Sat Apr 20 14:02:54 EDT 2013

On Sat, Apr 20, 2013 at 10:22 AM, Ned Batchelder <ned at nedbatchelder.com> wrote:
> On 4/20/2013 1:12 PM, jmfauth wrote:
>>
>> In a previous post,
>>
>>
>> http://groups.google.com/group/comp.lang.python/browse_thread/thread/6aec70817705c226#
>> ,
>>
>> Chris “Kwpolska” Warrick wrote:
>>
>> “Is Unicode support so hard, especially in the 21st century?”
>>
>> --
>>
>> Unicode is not really complicate and it works very well (more
>> than two decades of development if you take into account
>> iso-14****).
>>
>> But, - I can say, "as usual" - people prefer to spend their
>> time to make a "better Unicode than Unicode" and it usually
>> fails. Python does not escape to this rule.
>>
>> -----
>>
>> I'm "busy" with TeX (unicode engine variant), fonts and typography.

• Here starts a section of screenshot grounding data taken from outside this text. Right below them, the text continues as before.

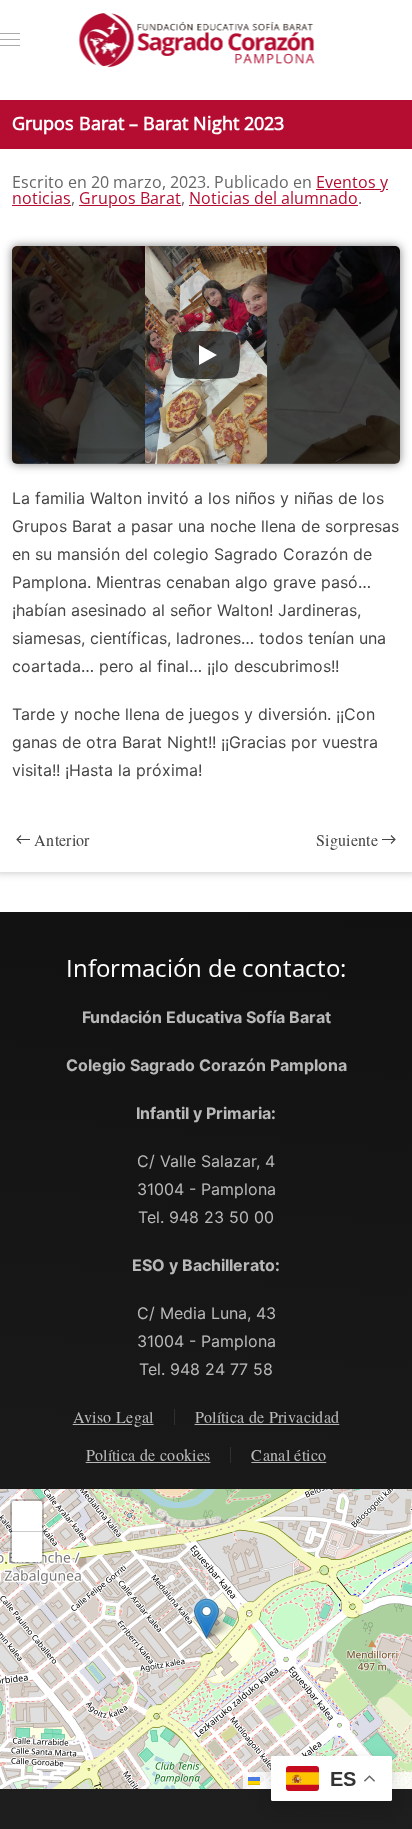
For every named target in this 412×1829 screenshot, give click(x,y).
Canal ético (288, 1454)
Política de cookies (148, 1454)
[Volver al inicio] (206, 40)
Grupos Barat (130, 198)
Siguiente (347, 839)
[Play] (206, 355)
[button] (10, 40)
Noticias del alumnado (273, 198)
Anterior (62, 839)
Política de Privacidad (267, 1416)
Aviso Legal (113, 1416)
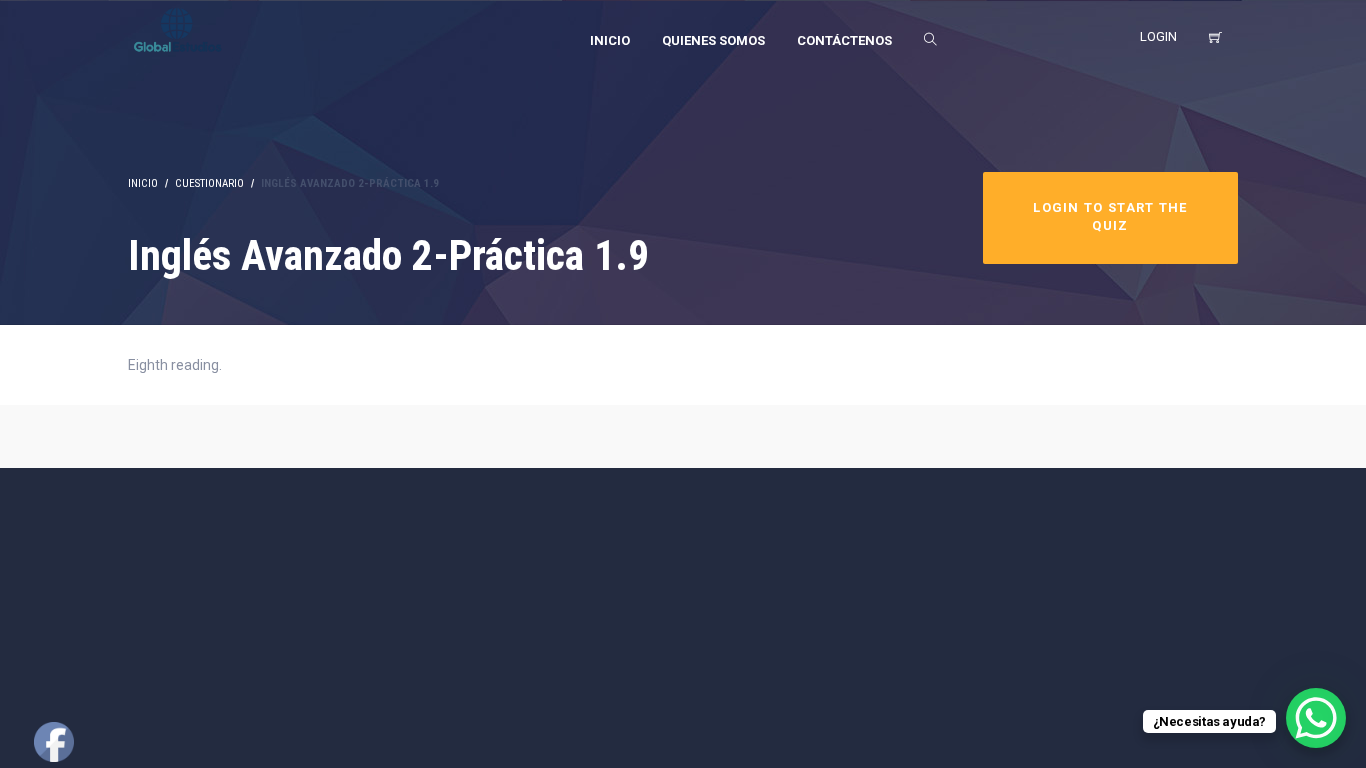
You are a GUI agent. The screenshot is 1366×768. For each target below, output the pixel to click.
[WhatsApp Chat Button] (1316, 718)
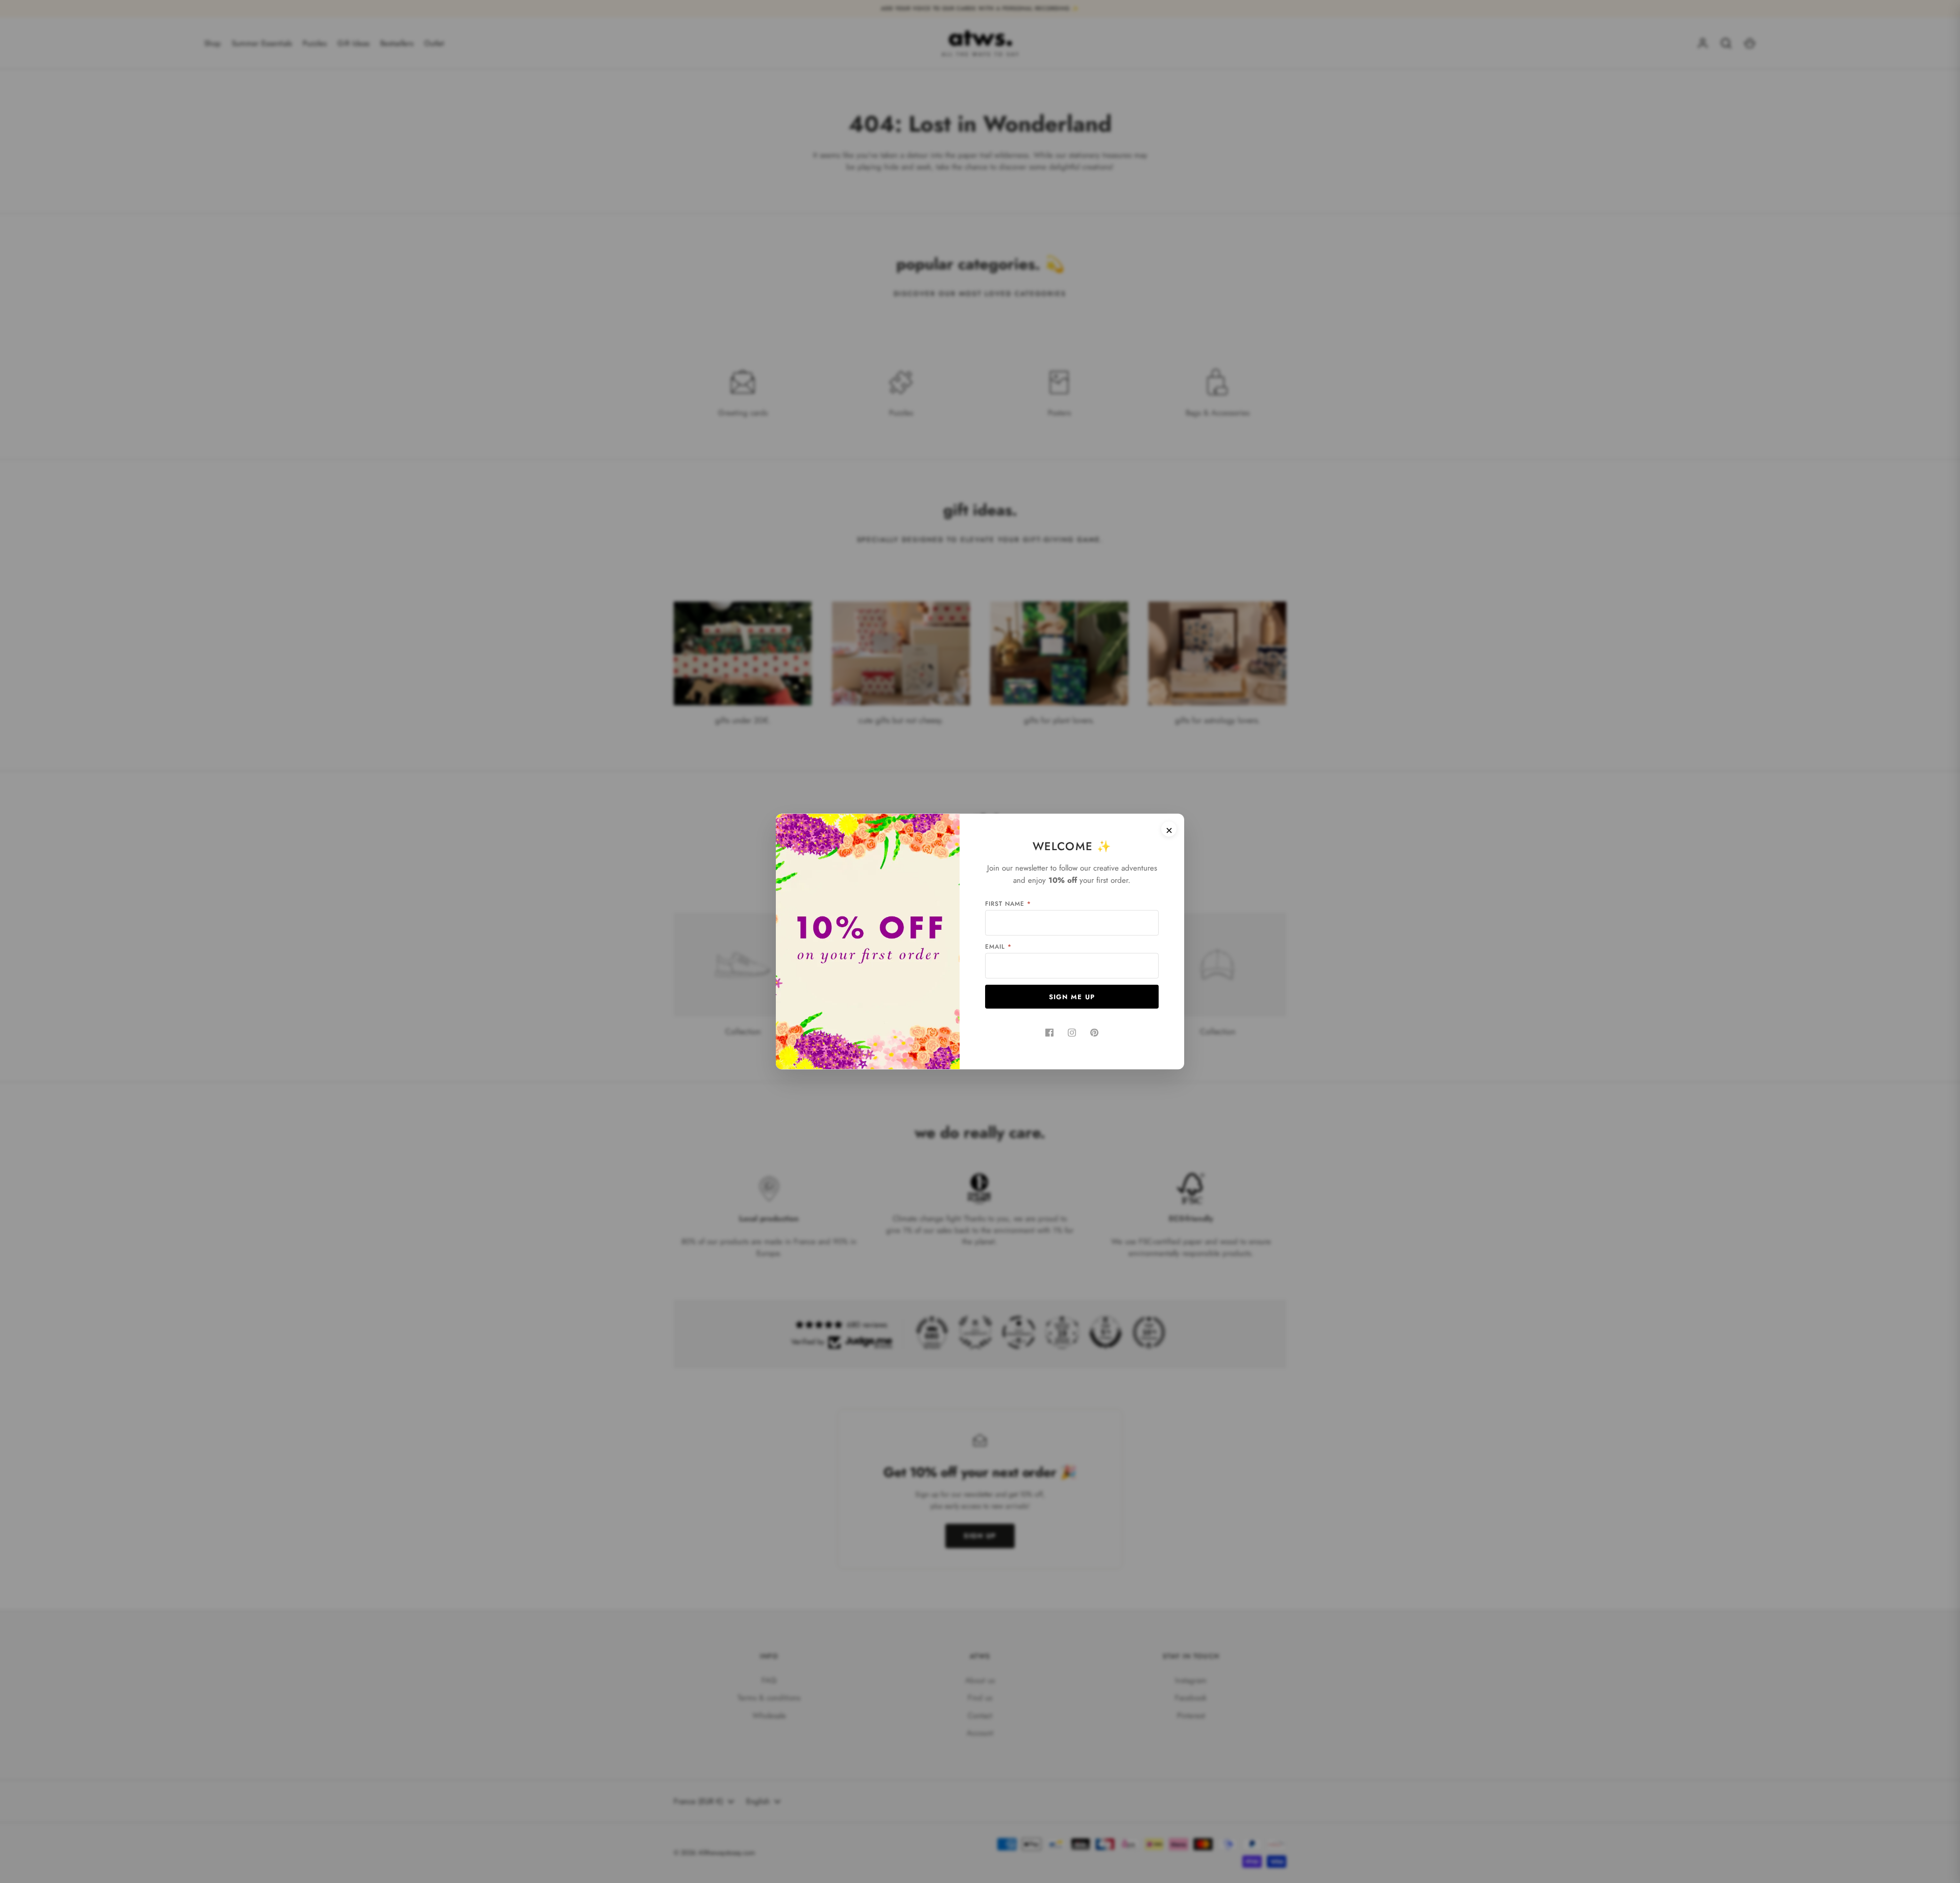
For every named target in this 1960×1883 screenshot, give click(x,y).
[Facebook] (1049, 1033)
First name (1008, 903)
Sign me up (1072, 997)
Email (998, 946)
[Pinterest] (1094, 1033)
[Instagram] (1072, 1033)
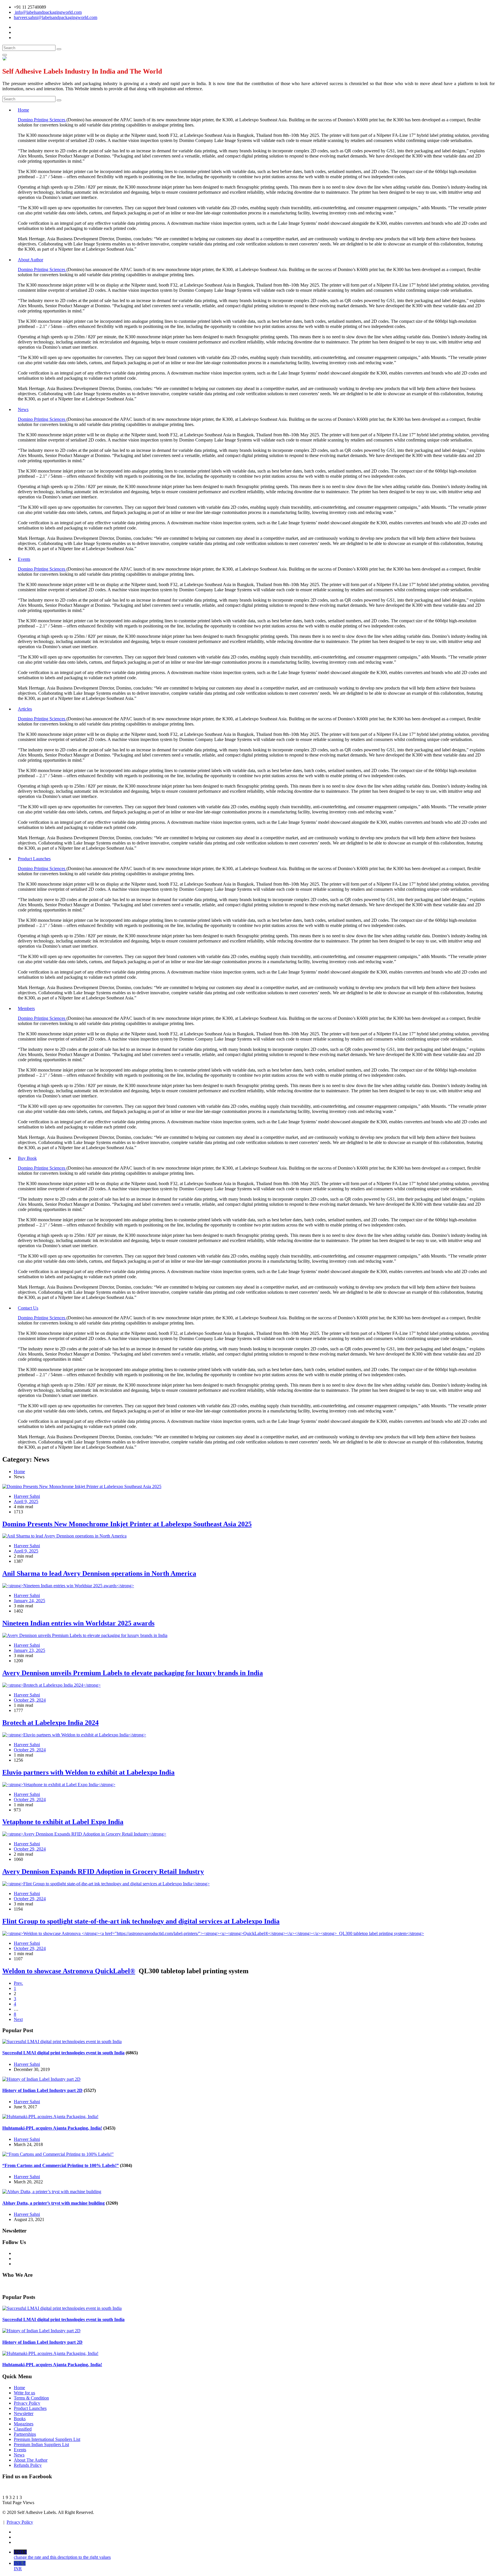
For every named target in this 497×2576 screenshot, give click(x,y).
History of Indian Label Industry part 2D (42, 2090)
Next (18, 2019)
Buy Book (27, 1158)
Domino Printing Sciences (42, 119)
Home (23, 110)
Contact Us (28, 1308)
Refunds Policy (28, 2465)
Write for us (24, 2392)
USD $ (62, 2555)
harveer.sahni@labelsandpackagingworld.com (55, 17)
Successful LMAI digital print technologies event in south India (63, 2052)
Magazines (23, 2423)
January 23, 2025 (29, 1650)
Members (26, 1008)
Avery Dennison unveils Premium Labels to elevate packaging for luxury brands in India (132, 1673)
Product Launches (34, 858)
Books (20, 2418)
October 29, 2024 (30, 1700)
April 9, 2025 (26, 1501)
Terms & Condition (31, 2397)
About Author (30, 259)
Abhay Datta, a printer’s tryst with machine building (53, 2203)
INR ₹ (20, 2566)
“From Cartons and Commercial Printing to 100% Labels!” (60, 2165)
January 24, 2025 (29, 1600)
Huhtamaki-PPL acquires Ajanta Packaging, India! (52, 2128)
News (23, 409)
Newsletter (23, 2413)
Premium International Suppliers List (47, 2439)
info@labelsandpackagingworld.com (48, 12)
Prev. (18, 1983)
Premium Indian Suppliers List (41, 2444)
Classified (23, 2429)
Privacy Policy (27, 2403)
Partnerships (25, 2434)
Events (24, 559)
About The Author (30, 2460)
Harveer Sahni (27, 2064)
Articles (25, 709)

>> This gives me plenty of ideas to test the "flexible string
>> representation" (FSR). I should recognize this FSR is failing
>> particulary very well...
>>
>> I can almost say, a delight.
>>
>> jmf
>> Unicode lover
>
> I'm totally confused about what you are saying.  What does "make a better
> Unicode than Unicode" mean?  Are you saying that Python is guilty of this?
> In what way?  Can you provide specifics?  Or are you saying that you like
> how Python has implemented it?  "FSR is failing ... a delight"?  I don't
> know what you mean.
>
> --Ned.

Don't bother trying to figure this out. jmfauth has been hijacking
every thread that mentions Unicode to complain about the flexible
string representation introduced in Python 3.3. Apparently, having
proper Unicode semantics (indexing is based on characters, not code
points) at the expense of performance when calling .replace on the
only non-ASCII or BMP character in the string is a horrible bug.